Week 6: Running, Sugar Alcohols & Valentine's on the SCD

Happy belated Valentine's to all you other slow-carbers out there :) Hope you all had a good one! Unfortunately my Valentine's day was not my cheat day this week, but Joe & I made up for it by hitting up a local churrascaria (Brazilian steakhouse)! We enjoyed many cuts of delicious meats and an endless salad bar - definitely SCD approved! Too bad we couldn't enjoy the chipá (South American cheese bread - I grew up on this stuff :) or fried bananas this time! To the right is a pic of one of Joe's many plates from the meal... Sadly there was no chocolate or sugar involved in this Valentine's day but we'll definitely make up for that on our next cheat day!!

So I've been at work practicing the pose method of running recommended in the 4HB and I finally think I've got it down correctly. When done properly this method definitely works! I still need to time my run times exactly, but since practicing running this way I have significantly increased my speed - a couple key things to keep in mind - try to take 90 steps per min, lean forward with your entire body not just at the hips, keep your arms and wrists close to the body, and pull your heels up to your butt at a 45 degree angle. In simple terms: lean, fall, catch, and pull. It definitely takes more focus to run like this, but the results are well worth it.
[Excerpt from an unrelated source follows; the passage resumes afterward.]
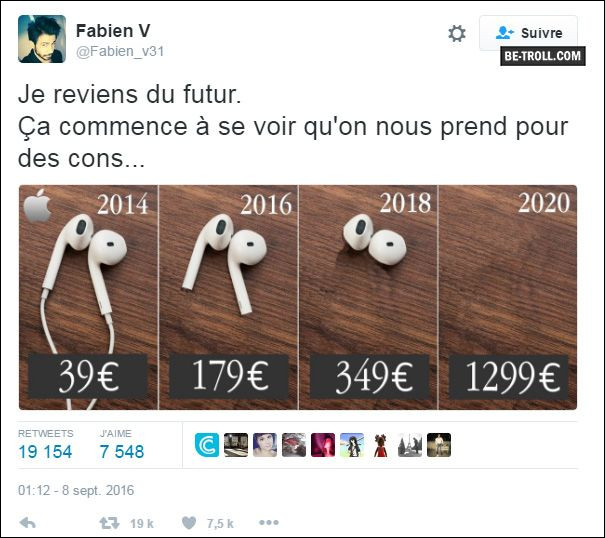View the 19 154 retweets list

pyautogui.click(x=45, y=445)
I'll also mention that after running this way I felt soreness in muscles that have never been sore after running before ;)

Chocolate....one of my favorite sweets to indulge in pre-SCD...although still something I love to enjoy on my cheat days. But wouldn't it be nice to consume some chocolate occasionally throughout the rest of the 6 days without the carbs and sugar? A friend of mine, that visited last week from my home state of California, knew I was on the SCD and was sweet enough to bring over some Simply Lite Dark Chocolate bars from Trader Joe's (I wish we had one here in ATX!)....After glancing over the nutritional facts I found that the chocolate bar contained 0 grams of sugar, however what it did contain were Sugar Alcohols - 9 grams, which it says on the label do not actually count as carbs, etc.... - Wanting to believe these would be SCD approved I enjoyed sharing a bar with my friend....but decided to do some research later on these sugar alcohols. I found that this particular bar contained Maltitol - a type of sugar alcohol derived from starch - and all other information I came across regarding maltitol did not look good. The bottom line: It is still a carbohydrate and it's affects on blood glucose levels are nearly the same as table sugar!!! It is also known to cause intestinal discomfort...so I would stay away from anything that has maltitol in it or any sugar alcohols for that matter....looks like the chocolate craving is going to have to wait for cheat days :(

Now to the good stuff, cheat day #6. So this past cheat day was moved up to Saturday to accommodate for a huge family event, which we rode along with my in-laws down to Houston for. Even though the day got off to a good start, both Joe & I ended the day feeling unsatisfied and hungry - not the way to close out a proper cheat day! Here's what it looked like (I did do plenty of air squats and a few kettlebell swings too)

AM:

  • Grapefruit Juice
  • Ganoderma Coffee
  • Omelet with basil pesto and goat cheese
  • 1/2 Cinnamon Roll

LUNCH:
  • Apricot Macadamia Nut Kind Bar (halved with Joe)
  • Guava Kombucha (halved with Joe)
  • Lemon/Grapefruit Macaroon
  • 1/2 bite size chocolate mouse cake


AFTERNOON SNACK(on the road to Houston):

  • 2 Chocolate Almond Horns
PM (at catered family event):
  • Several bites of Steak (too much fat - so didn't eat much)
  • Assorted Vegetables
  • Spoonful of Mashed Potatoes
  • Tiny Slice of Almond Chocolate Birthday Cake
Well that's it - can't wait for Sunday to come around for our next cheat day! Weigh-ins and measurements again this Saturday too.